Price and time elasticity

Context and background: In the energy economics literature price elasticity is the main proxy for calculating the average change in demand by (groups of) end-users following variations in prices (Torriti, 2014). This does not reflect how people’s flexibility varies based on the time of the day, location, work and social commitments.

Aim: This project will move thinking beyond average price elasticities by critically engaging with existing work on price elasticity, focusing on time-of-day fixities, considering wider societal impacts of dynamic pricing, comparing elasticities across different types of derived demand, estimating how price elasticities vary according to the time of the day, weather and occupancy levels.

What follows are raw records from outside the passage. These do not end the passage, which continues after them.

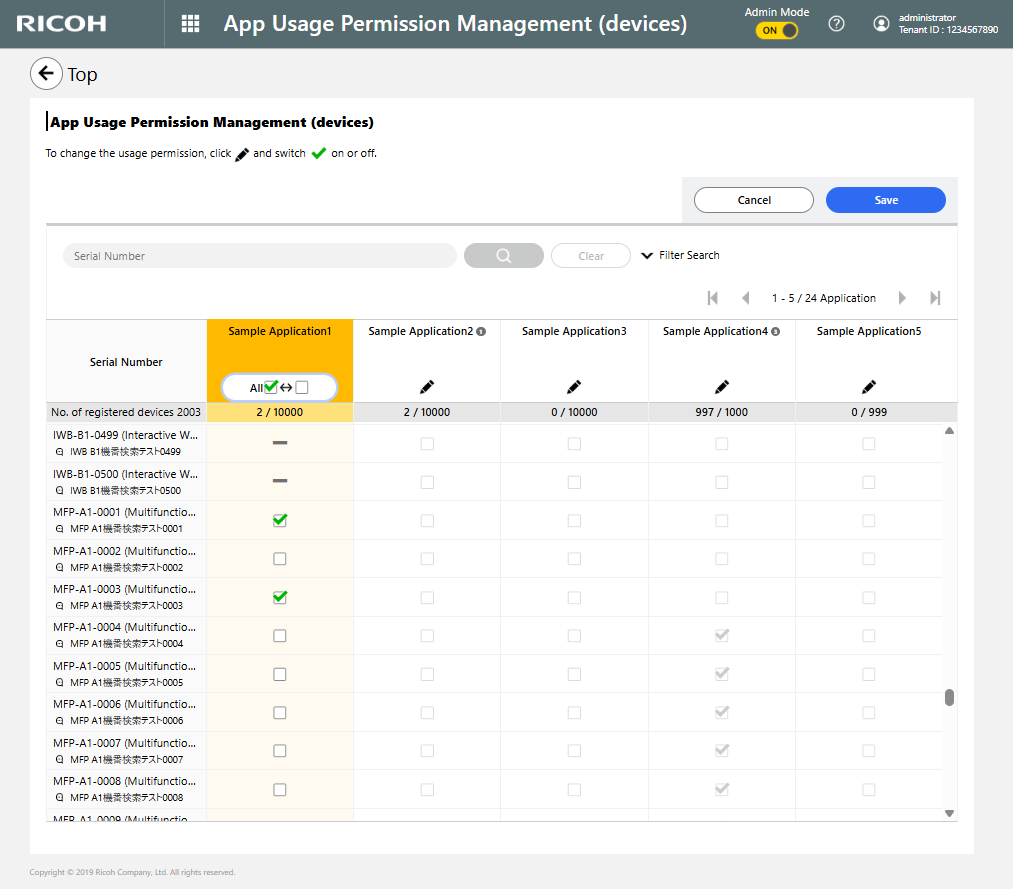Click the Sample Application3 column header
The height and width of the screenshot is (889, 1013).
coord(574,332)
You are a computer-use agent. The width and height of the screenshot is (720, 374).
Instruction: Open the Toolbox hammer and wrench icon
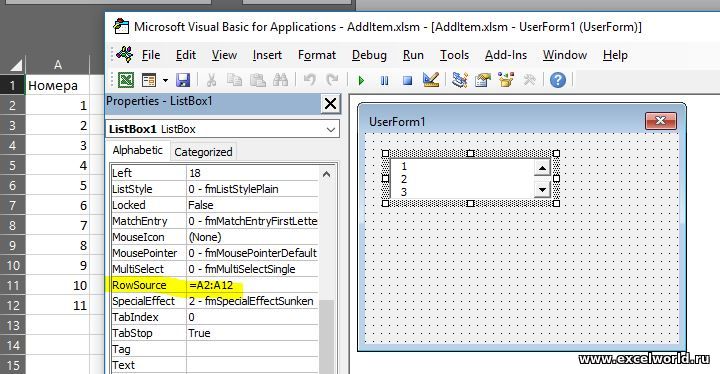click(529, 80)
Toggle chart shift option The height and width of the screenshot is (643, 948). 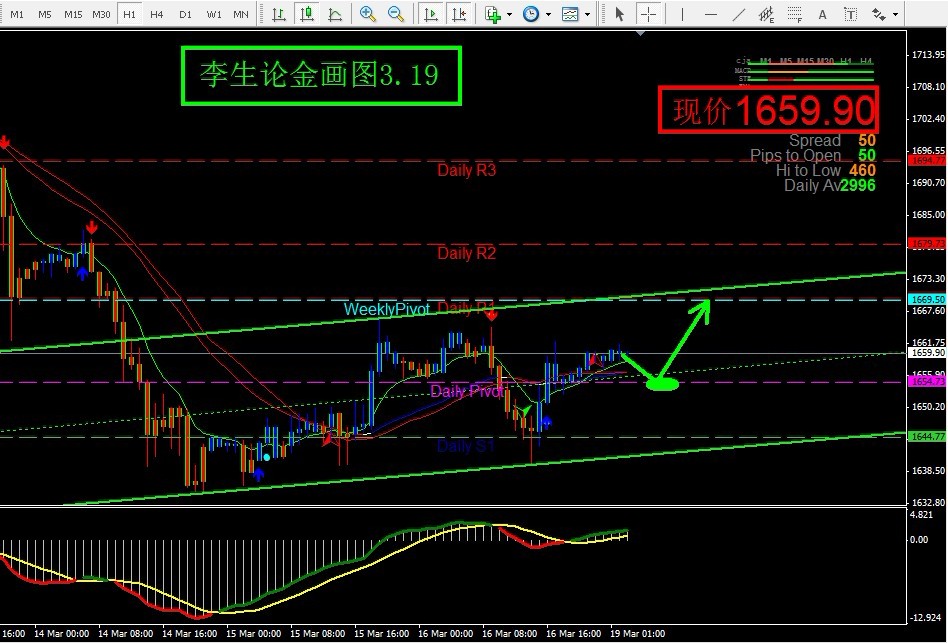(458, 14)
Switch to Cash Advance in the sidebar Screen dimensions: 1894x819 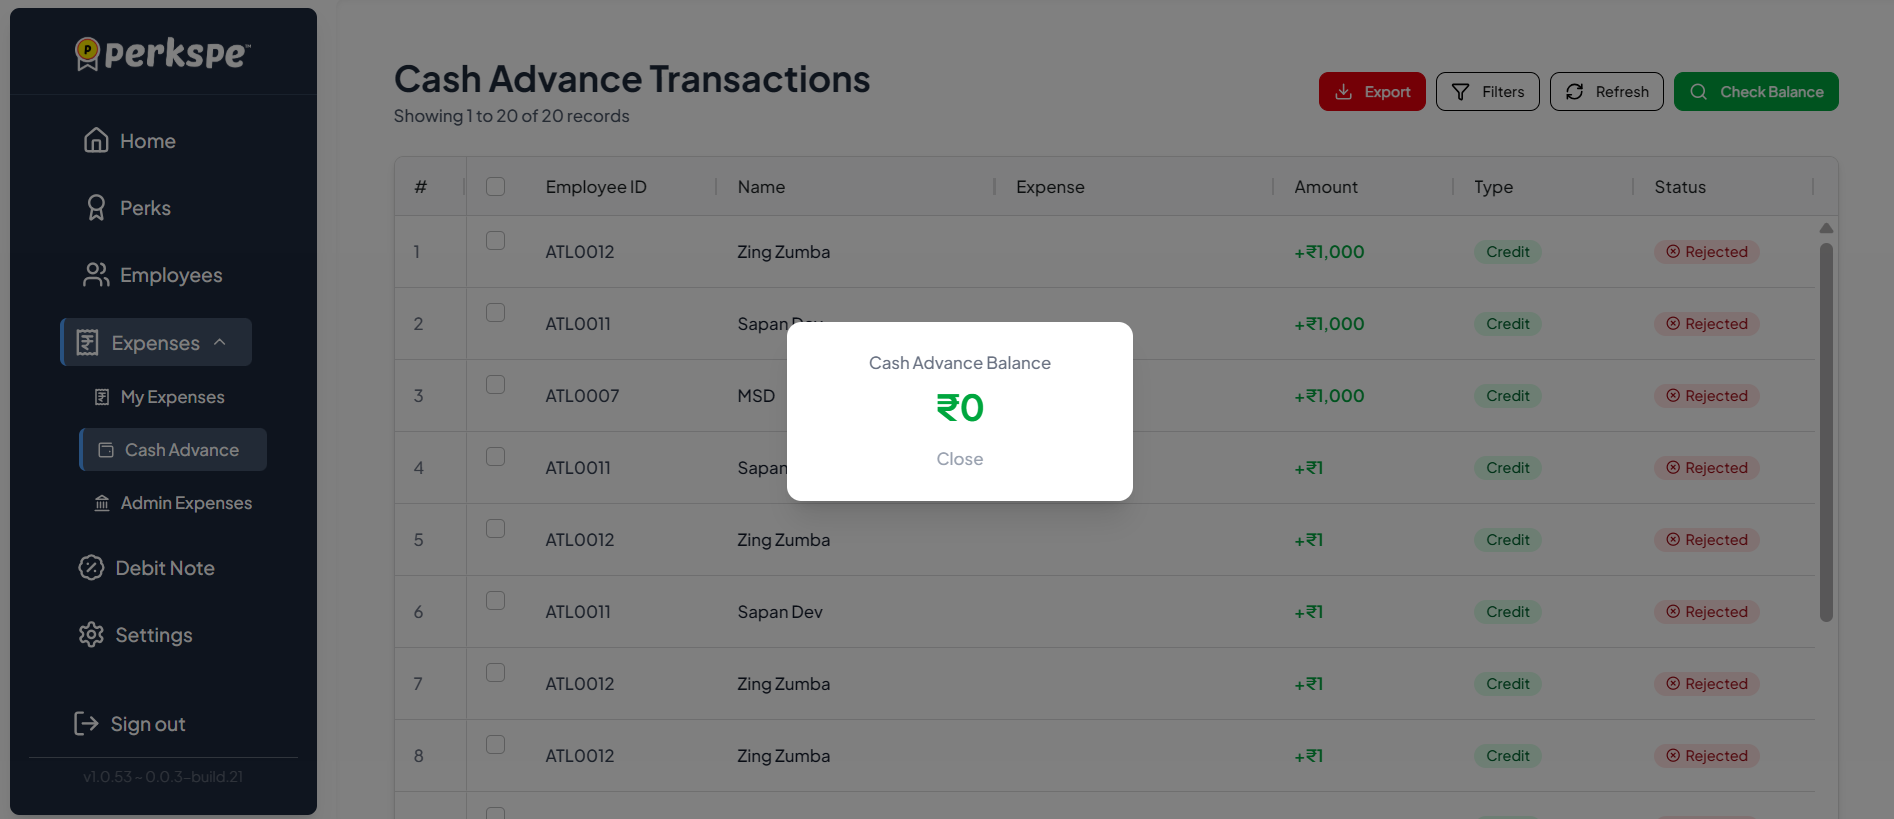pos(172,449)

Questions and methods: This project will address key questions on how does price elasticity change based on the time of the day. It will explore the relationships between elasticity and flexibility. By doing so, it will examine how elasticity is dependent by variables other than prices, such as fixities around routines and schedules. This work will require critical engagement with energy elasticity literature and scholars. It will
inform work which makes use of elasticity (e.g. energy and transport regulators introducing time-of-day pricing) for dynamic tariff planning.

The project will:

a) critically review existing work and projects on short term price elasticity;

b) derive fixities in what people do from UK time use data;

c) assess wider impacts of dynamic pricing;

d) compare dynamic pricing of household electricity, transport and other sectors; e) measure time-of-day price elasticity;

f) create new metrics based on non-price elasticities.

Methods will involve meta-analysis of price elasticity; analysis of time use data; econometric analysis of distributional effects of ToU tariffs; cross-sectoral comparative analysis of price elasticity; analysis of price signals at different scales; new elasticity metrics.

Outputs: 1 review paper of existing elasticity estimates; 2 research articles on energy economics journal; 1 research article on different elasticity metrics; 1 conference paper on time use data analysis; 4-5 blog articles; 1 workshop on derived elasticity; 1 impact event (Ofgem and BEIS); exchange with UKCRED visitors.